Start of Excerpted data

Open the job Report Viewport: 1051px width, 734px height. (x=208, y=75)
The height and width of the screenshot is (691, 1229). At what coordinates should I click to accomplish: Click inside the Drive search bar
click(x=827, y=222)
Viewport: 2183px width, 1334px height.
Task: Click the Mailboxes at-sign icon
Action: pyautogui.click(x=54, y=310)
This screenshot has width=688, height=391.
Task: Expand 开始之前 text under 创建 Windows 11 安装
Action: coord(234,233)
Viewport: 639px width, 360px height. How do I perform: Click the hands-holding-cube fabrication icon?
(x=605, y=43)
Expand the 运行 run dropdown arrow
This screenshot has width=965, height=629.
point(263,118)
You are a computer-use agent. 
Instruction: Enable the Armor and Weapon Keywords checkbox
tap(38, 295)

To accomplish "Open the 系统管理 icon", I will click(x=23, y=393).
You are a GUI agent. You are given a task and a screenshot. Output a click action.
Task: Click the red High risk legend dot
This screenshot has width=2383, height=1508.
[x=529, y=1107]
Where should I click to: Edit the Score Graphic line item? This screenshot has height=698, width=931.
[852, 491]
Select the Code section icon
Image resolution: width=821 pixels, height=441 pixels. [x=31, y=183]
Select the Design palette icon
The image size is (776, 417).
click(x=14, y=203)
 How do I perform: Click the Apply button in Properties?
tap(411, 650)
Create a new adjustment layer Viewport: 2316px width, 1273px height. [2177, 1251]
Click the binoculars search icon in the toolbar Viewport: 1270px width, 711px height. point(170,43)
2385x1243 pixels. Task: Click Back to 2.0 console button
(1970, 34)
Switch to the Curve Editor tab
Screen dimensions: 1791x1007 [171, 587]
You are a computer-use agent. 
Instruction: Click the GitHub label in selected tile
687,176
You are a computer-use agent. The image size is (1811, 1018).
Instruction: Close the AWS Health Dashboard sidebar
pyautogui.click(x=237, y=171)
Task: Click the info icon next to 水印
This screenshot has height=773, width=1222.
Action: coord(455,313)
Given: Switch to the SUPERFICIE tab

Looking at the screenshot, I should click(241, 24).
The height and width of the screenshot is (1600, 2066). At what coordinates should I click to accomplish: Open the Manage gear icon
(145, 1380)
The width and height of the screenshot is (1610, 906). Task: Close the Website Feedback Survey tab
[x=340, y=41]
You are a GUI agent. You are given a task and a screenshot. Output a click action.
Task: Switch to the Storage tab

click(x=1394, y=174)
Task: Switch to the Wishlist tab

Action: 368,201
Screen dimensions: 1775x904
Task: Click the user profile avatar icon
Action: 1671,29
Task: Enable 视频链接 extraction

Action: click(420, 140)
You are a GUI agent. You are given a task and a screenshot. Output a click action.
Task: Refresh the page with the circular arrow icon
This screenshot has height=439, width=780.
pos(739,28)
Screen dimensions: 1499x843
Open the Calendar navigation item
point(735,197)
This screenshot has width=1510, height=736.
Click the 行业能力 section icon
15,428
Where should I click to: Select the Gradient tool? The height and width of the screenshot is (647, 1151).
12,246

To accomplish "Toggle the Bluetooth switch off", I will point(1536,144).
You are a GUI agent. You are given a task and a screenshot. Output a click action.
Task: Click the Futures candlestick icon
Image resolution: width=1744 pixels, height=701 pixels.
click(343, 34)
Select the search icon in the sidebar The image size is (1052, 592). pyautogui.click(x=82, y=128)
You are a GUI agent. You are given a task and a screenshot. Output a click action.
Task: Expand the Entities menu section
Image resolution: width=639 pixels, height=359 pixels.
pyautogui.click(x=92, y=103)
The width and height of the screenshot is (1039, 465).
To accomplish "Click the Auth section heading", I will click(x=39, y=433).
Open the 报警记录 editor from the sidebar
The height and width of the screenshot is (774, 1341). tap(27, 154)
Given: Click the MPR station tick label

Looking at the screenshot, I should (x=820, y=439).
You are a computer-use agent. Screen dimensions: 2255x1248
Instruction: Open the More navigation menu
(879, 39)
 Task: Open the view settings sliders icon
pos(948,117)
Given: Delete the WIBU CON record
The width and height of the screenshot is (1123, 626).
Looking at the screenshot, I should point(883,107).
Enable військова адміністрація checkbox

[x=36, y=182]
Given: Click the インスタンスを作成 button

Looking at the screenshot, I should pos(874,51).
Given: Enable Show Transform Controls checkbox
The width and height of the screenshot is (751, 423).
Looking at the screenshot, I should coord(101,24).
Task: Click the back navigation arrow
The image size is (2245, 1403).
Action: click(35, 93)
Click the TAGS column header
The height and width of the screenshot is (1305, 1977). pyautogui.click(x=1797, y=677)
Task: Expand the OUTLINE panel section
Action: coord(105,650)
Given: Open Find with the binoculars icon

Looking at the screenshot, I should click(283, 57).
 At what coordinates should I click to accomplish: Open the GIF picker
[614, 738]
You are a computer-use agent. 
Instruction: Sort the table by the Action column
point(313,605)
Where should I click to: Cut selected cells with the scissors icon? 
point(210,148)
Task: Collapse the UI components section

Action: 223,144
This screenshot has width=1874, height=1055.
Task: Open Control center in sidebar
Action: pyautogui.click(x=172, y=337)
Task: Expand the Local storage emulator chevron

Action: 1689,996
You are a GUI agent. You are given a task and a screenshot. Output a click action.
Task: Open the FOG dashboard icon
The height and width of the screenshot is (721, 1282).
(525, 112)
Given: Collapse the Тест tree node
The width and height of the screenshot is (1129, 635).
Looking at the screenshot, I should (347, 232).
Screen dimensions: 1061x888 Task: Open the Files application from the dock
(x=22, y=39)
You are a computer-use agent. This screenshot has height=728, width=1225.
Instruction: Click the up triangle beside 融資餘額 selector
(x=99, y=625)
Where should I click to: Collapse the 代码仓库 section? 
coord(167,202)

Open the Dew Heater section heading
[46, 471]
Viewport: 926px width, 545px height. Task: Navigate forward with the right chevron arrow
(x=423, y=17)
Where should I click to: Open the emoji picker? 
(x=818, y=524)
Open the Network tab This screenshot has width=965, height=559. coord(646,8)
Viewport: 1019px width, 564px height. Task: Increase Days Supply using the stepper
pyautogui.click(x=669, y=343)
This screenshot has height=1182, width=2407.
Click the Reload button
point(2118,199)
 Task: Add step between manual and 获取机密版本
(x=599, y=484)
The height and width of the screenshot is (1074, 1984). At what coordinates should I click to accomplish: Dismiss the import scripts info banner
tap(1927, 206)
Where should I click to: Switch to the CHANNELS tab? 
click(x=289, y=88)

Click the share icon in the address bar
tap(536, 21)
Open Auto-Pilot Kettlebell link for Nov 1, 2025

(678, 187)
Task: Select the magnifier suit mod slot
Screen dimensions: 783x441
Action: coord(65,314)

End of Excerpted data

What you are asked to do: Write out the material above exactly, leaving out no line.

Response:
Open the job Report Viewport: 1051px width, 734px height. (x=208, y=75)
The height and width of the screenshot is (691, 1229). At what coordinates should I click to accomplish: Click inside the Drive search bar
click(x=827, y=222)
Viewport: 2183px width, 1334px height.
Task: Click the Mailboxes at-sign icon
Action: pyautogui.click(x=54, y=310)
This screenshot has width=688, height=391.
Task: Expand 开始之前 text under 创建 Windows 11 安装
Action: coord(234,233)
Viewport: 639px width, 360px height. How do I perform: Click the hands-holding-cube fabrication icon?
(x=605, y=43)
Expand the 运行 run dropdown arrow
This screenshot has width=965, height=629.
point(263,118)
You are a computer-use agent. 
Instruction: Enable the Armor and Weapon Keywords checkbox
tap(38, 295)

To accomplish "Open the 系统管理 icon", I will click(x=23, y=393).
You are a GUI agent. You are given a task and a screenshot. Output a click action.
Task: Click the red High risk legend dot
This screenshot has width=2383, height=1508.
[x=529, y=1107]
Where should I click to: Edit the Score Graphic line item? This screenshot has height=698, width=931.
[852, 491]
Select the Code section icon
Image resolution: width=821 pixels, height=441 pixels. [x=31, y=183]
Select the Design palette icon
The image size is (776, 417).
click(x=14, y=203)
 How do I perform: Click the Apply button in Properties?
tap(411, 650)
Create a new adjustment layer Viewport: 2316px width, 1273px height. [2177, 1251]
Click the binoculars search icon in the toolbar Viewport: 1270px width, 711px height. point(170,43)
2385x1243 pixels. Task: Click Back to 2.0 console button
(1970, 34)
Switch to the Curve Editor tab
Screen dimensions: 1791x1007 [171, 587]
You are a computer-use agent. 
Instruction: Click the GitHub label in selected tile
687,176
You are a computer-use agent. The image size is (1811, 1018).
Instruction: Close the AWS Health Dashboard sidebar
pyautogui.click(x=237, y=171)
Task: Click the info icon next to 水印
This screenshot has height=773, width=1222.
Action: coord(455,313)
Given: Switch to the SUPERFICIE tab

Looking at the screenshot, I should click(241, 24).
The height and width of the screenshot is (1600, 2066). At what coordinates should I click to accomplish: Open the Manage gear icon
(145, 1380)
The width and height of the screenshot is (1610, 906). Task: Close the Website Feedback Survey tab
[x=340, y=41]
You are a GUI agent. You are given a task and a screenshot. Output a click action.
Task: Switch to the Storage tab

click(x=1394, y=174)
Task: Switch to the Wishlist tab

Action: 368,201
Screen dimensions: 1775x904
Task: Click the user profile avatar icon
Action: 1671,29
Task: Enable 视频链接 extraction

Action: click(420, 140)
You are a GUI agent. You are given a task and a screenshot. Output a click action.
Task: Refresh the page with the circular arrow icon
This screenshot has height=439, width=780.
pos(739,28)
Screen dimensions: 1499x843
Open the Calendar navigation item
point(735,197)
This screenshot has width=1510, height=736.
Click the 行业能力 section icon
15,428
Where should I click to: Select the Gradient tool? The height and width of the screenshot is (647, 1151).
12,246

To accomplish "Toggle the Bluetooth switch off", I will point(1536,144).
You are a GUI agent. You are given a task and a screenshot. Output a click action.
Task: Click the Futures candlestick icon
Image resolution: width=1744 pixels, height=701 pixels.
click(343, 34)
Select the search icon in the sidebar The image size is (1052, 592). pyautogui.click(x=82, y=128)
You are a GUI agent. You are given a task and a screenshot. Output a click action.
Task: Expand the Entities menu section
Image resolution: width=639 pixels, height=359 pixels.
pyautogui.click(x=92, y=103)
The width and height of the screenshot is (1039, 465).
To accomplish "Click the Auth section heading", I will click(x=39, y=433).
Open the 报警记录 editor from the sidebar
The height and width of the screenshot is (774, 1341). tap(27, 154)
Given: Click the MPR station tick label

Looking at the screenshot, I should (x=820, y=439).
You are a computer-use agent. Screen dimensions: 2255x1248
Instruction: Open the More navigation menu
(879, 39)
 Task: Open the view settings sliders icon
pos(948,117)
Given: Delete the WIBU CON record
The width and height of the screenshot is (1123, 626).
Looking at the screenshot, I should point(883,107).
Enable військова адміністрація checkbox

[x=36, y=182]
Given: Click the インスタンスを作成 button

Looking at the screenshot, I should pos(874,51).
Given: Enable Show Transform Controls checkbox
The width and height of the screenshot is (751, 423).
Looking at the screenshot, I should coord(101,24).
Task: Click the back navigation arrow
The image size is (2245, 1403).
Action: click(35, 93)
Click the TAGS column header
The height and width of the screenshot is (1305, 1977). pyautogui.click(x=1797, y=677)
Task: Expand the OUTLINE panel section
Action: coord(105,650)
Given: Open Find with the binoculars icon

Looking at the screenshot, I should click(283, 57).
 At what coordinates should I click to accomplish: Open the GIF picker
[614, 738]
You are a computer-use agent. 
Instruction: Sort the table by the Action column
point(313,605)
Where should I click to: Cut selected cells with the scissors icon? 
point(210,148)
Task: Collapse the UI components section

Action: 223,144
This screenshot has width=1874, height=1055.
Task: Open Control center in sidebar
Action: pyautogui.click(x=172, y=337)
Task: Expand the Local storage emulator chevron

Action: 1689,996
You are a GUI agent. You are given a task and a screenshot. Output a click action.
Task: Open the FOG dashboard icon
The height and width of the screenshot is (721, 1282).
(525, 112)
Given: Collapse the Тест tree node
The width and height of the screenshot is (1129, 635).
Looking at the screenshot, I should (347, 232).
Screen dimensions: 1061x888 Task: Open the Files application from the dock
(x=22, y=39)
You are a computer-use agent. This screenshot has height=728, width=1225.
Instruction: Click the up triangle beside 融資餘額 selector
(x=99, y=625)
Where should I click to: Collapse the 代码仓库 section? 
coord(167,202)

Open the Dew Heater section heading
[46, 471]
Viewport: 926px width, 545px height. Task: Navigate forward with the right chevron arrow
(x=423, y=17)
Where should I click to: Open the emoji picker? 
(x=818, y=524)
Open the Network tab This screenshot has width=965, height=559. coord(646,8)
Viewport: 1019px width, 564px height. Task: Increase Days Supply using the stepper
pyautogui.click(x=669, y=343)
This screenshot has height=1182, width=2407.
Click the Reload button
point(2118,199)
 Task: Add step between manual and 获取机密版本
(x=599, y=484)
The height and width of the screenshot is (1074, 1984). At what coordinates should I click to accomplish: Dismiss the import scripts info banner
tap(1927, 206)
Where should I click to: Switch to the CHANNELS tab? 
click(x=289, y=88)

Click the share icon in the address bar
tap(536, 21)
Open Auto-Pilot Kettlebell link for Nov 1, 2025

(678, 187)
Task: Select the magnifier suit mod slot
Screen dimensions: 783x441
Action: coord(65,314)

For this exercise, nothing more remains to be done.